Source data section start

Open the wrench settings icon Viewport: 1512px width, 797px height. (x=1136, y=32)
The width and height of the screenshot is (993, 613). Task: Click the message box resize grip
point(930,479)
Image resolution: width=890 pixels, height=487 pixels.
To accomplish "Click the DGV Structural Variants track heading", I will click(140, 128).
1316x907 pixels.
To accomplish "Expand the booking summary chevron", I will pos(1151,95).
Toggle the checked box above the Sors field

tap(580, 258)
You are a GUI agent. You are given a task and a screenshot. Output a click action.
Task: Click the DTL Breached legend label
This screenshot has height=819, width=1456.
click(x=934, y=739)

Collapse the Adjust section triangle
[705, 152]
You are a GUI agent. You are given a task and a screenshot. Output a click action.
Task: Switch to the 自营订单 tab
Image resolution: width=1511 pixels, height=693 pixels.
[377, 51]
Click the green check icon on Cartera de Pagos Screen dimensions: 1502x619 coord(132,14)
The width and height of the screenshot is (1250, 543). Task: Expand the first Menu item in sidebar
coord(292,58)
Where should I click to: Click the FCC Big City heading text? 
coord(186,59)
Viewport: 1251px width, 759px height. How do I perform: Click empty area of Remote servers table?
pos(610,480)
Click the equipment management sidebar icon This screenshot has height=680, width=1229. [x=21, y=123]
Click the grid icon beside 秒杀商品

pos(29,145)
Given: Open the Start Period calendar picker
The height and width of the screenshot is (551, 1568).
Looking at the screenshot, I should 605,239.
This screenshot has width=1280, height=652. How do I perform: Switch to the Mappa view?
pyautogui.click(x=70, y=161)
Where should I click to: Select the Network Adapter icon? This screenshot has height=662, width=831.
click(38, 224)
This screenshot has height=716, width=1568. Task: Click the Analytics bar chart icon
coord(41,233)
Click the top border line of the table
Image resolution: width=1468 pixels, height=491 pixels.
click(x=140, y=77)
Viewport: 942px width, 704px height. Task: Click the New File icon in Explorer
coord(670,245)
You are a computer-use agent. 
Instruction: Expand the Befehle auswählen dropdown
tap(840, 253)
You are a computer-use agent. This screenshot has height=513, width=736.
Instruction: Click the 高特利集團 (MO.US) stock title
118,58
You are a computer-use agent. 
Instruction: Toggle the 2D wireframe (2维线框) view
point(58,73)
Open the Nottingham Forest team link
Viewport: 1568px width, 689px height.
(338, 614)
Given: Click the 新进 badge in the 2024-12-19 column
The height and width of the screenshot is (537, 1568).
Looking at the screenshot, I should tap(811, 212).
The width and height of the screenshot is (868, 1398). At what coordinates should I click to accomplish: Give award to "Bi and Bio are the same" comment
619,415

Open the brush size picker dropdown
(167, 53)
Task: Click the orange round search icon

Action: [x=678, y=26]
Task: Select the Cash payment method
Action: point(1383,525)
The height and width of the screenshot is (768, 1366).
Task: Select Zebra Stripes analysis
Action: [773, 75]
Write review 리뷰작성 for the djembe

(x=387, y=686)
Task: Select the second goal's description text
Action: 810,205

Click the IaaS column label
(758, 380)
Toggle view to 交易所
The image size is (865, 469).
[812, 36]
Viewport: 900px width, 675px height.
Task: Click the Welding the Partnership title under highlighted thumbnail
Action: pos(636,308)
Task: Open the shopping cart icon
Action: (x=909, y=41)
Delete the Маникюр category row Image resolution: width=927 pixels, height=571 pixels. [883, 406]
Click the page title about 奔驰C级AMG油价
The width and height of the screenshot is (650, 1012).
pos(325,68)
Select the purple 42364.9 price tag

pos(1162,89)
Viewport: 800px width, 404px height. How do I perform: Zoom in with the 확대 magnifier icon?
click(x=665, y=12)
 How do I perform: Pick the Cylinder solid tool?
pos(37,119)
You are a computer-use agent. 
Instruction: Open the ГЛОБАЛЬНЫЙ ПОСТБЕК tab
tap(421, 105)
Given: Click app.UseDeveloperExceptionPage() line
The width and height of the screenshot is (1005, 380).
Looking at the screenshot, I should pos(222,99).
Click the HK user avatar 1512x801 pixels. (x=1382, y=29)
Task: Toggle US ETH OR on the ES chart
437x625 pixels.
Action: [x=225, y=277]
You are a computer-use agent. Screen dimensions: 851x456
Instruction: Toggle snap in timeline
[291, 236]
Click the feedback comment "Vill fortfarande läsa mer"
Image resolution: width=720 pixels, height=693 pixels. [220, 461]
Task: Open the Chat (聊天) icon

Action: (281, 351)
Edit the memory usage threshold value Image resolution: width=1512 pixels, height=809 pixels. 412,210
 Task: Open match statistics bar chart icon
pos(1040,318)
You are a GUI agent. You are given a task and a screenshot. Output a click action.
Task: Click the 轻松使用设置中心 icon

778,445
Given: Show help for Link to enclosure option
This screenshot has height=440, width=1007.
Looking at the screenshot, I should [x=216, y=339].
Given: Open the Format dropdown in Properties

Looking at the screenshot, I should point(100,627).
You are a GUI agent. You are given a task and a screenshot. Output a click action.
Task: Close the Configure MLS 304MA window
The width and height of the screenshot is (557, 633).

Source data section end

Work item. Retype the records in full, keeping every word as it is.

Result of the task.
Open the wrench settings icon Viewport: 1512px width, 797px height. (x=1136, y=32)
The width and height of the screenshot is (993, 613). Task: Click the message box resize grip
point(930,479)
Image resolution: width=890 pixels, height=487 pixels.
To accomplish "Click the DGV Structural Variants track heading", I will click(140, 128).
1316x907 pixels.
To accomplish "Expand the booking summary chevron", I will pos(1151,95).
Toggle the checked box above the Sors field

tap(580, 258)
You are a GUI agent. You are given a task and a screenshot. Output a click action.
Task: Click the DTL Breached legend label
This screenshot has height=819, width=1456.
click(x=934, y=739)

Collapse the Adjust section triangle
[705, 152]
You are a GUI agent. You are given a task and a screenshot. Output a click action.
Task: Switch to the 自营订单 tab
Image resolution: width=1511 pixels, height=693 pixels.
[377, 51]
Click the green check icon on Cartera de Pagos Screen dimensions: 1502x619 coord(132,14)
The width and height of the screenshot is (1250, 543). Task: Expand the first Menu item in sidebar
coord(292,58)
Where should I click to: Click the FCC Big City heading text? 
coord(186,59)
Viewport: 1251px width, 759px height. How do I perform: Click empty area of Remote servers table?
pos(610,480)
Click the equipment management sidebar icon This screenshot has height=680, width=1229. [x=21, y=123]
Click the grid icon beside 秒杀商品

pos(29,145)
Given: Open the Start Period calendar picker
The height and width of the screenshot is (551, 1568).
Looking at the screenshot, I should 605,239.
This screenshot has width=1280, height=652. How do I perform: Switch to the Mappa view?
pyautogui.click(x=70, y=161)
Where should I click to: Select the Network Adapter icon? This screenshot has height=662, width=831.
click(38, 224)
This screenshot has height=716, width=1568. Task: Click the Analytics bar chart icon
coord(41,233)
Click the top border line of the table
Image resolution: width=1468 pixels, height=491 pixels.
click(x=140, y=77)
Viewport: 942px width, 704px height. Task: Click the New File icon in Explorer
coord(670,245)
You are a computer-use agent. 
Instruction: Expand the Befehle auswählen dropdown
tap(840, 253)
You are a computer-use agent. This screenshot has height=513, width=736.
Instruction: Click the 高特利集團 (MO.US) stock title
118,58
You are a computer-use agent. 
Instruction: Toggle the 2D wireframe (2维线框) view
point(58,73)
Open the Nottingham Forest team link
Viewport: 1568px width, 689px height.
(338, 614)
Given: Click the 新进 badge in the 2024-12-19 column
The height and width of the screenshot is (537, 1568).
Looking at the screenshot, I should tap(811, 212).
The width and height of the screenshot is (868, 1398). At what coordinates should I click to accomplish: Give award to "Bi and Bio are the same" comment
619,415

Open the brush size picker dropdown
(167, 53)
Task: Click the orange round search icon

Action: [x=678, y=26]
Task: Select the Cash payment method
Action: point(1383,525)
The height and width of the screenshot is (768, 1366).
Task: Select Zebra Stripes analysis
Action: [773, 75]
Write review 리뷰작성 for the djembe

(x=387, y=686)
Task: Select the second goal's description text
Action: 810,205

Click the IaaS column label
(758, 380)
Toggle view to 交易所
The image size is (865, 469).
[812, 36]
Viewport: 900px width, 675px height.
Task: Click the Welding the Partnership title under highlighted thumbnail
Action: pos(636,308)
Task: Open the shopping cart icon
Action: (x=909, y=41)
Delete the Маникюр category row Image resolution: width=927 pixels, height=571 pixels. [883, 406]
Click the page title about 奔驰C级AMG油价
The width and height of the screenshot is (650, 1012).
pos(325,68)
Select the purple 42364.9 price tag

pos(1162,89)
Viewport: 800px width, 404px height. How do I perform: Zoom in with the 확대 magnifier icon?
click(x=665, y=12)
 How do I perform: Pick the Cylinder solid tool?
pos(37,119)
You are a computer-use agent. 
Instruction: Open the ГЛОБАЛЬНЫЙ ПОСТБЕК tab
tap(421, 105)
Given: Click app.UseDeveloperExceptionPage() line
The width and height of the screenshot is (1005, 380).
Looking at the screenshot, I should pos(222,99).
Click the HK user avatar 1512x801 pixels. (x=1382, y=29)
Task: Toggle US ETH OR on the ES chart
437x625 pixels.
Action: [x=225, y=277]
You are a computer-use agent. Screen dimensions: 851x456
Instruction: Toggle snap in timeline
[291, 236]
Click the feedback comment "Vill fortfarande läsa mer"
Image resolution: width=720 pixels, height=693 pixels. [220, 461]
Task: Open the Chat (聊天) icon

Action: (281, 351)
Edit the memory usage threshold value Image resolution: width=1512 pixels, height=809 pixels. 412,210
 Task: Open match statistics bar chart icon
pos(1040,318)
You are a GUI agent. You are given a task and a screenshot. Output a click action.
Task: Click the 轻松使用设置中心 icon

778,445
Given: Show help for Link to enclosure option
This screenshot has height=440, width=1007.
Looking at the screenshot, I should [x=216, y=339].
Given: Open the Format dropdown in Properties

Looking at the screenshot, I should point(100,627).
You are a GUI agent. You are given a task and a screenshot. Output a click action.
Task: Close the Configure MLS 304MA window
The width and height of the screenshot is (557, 633).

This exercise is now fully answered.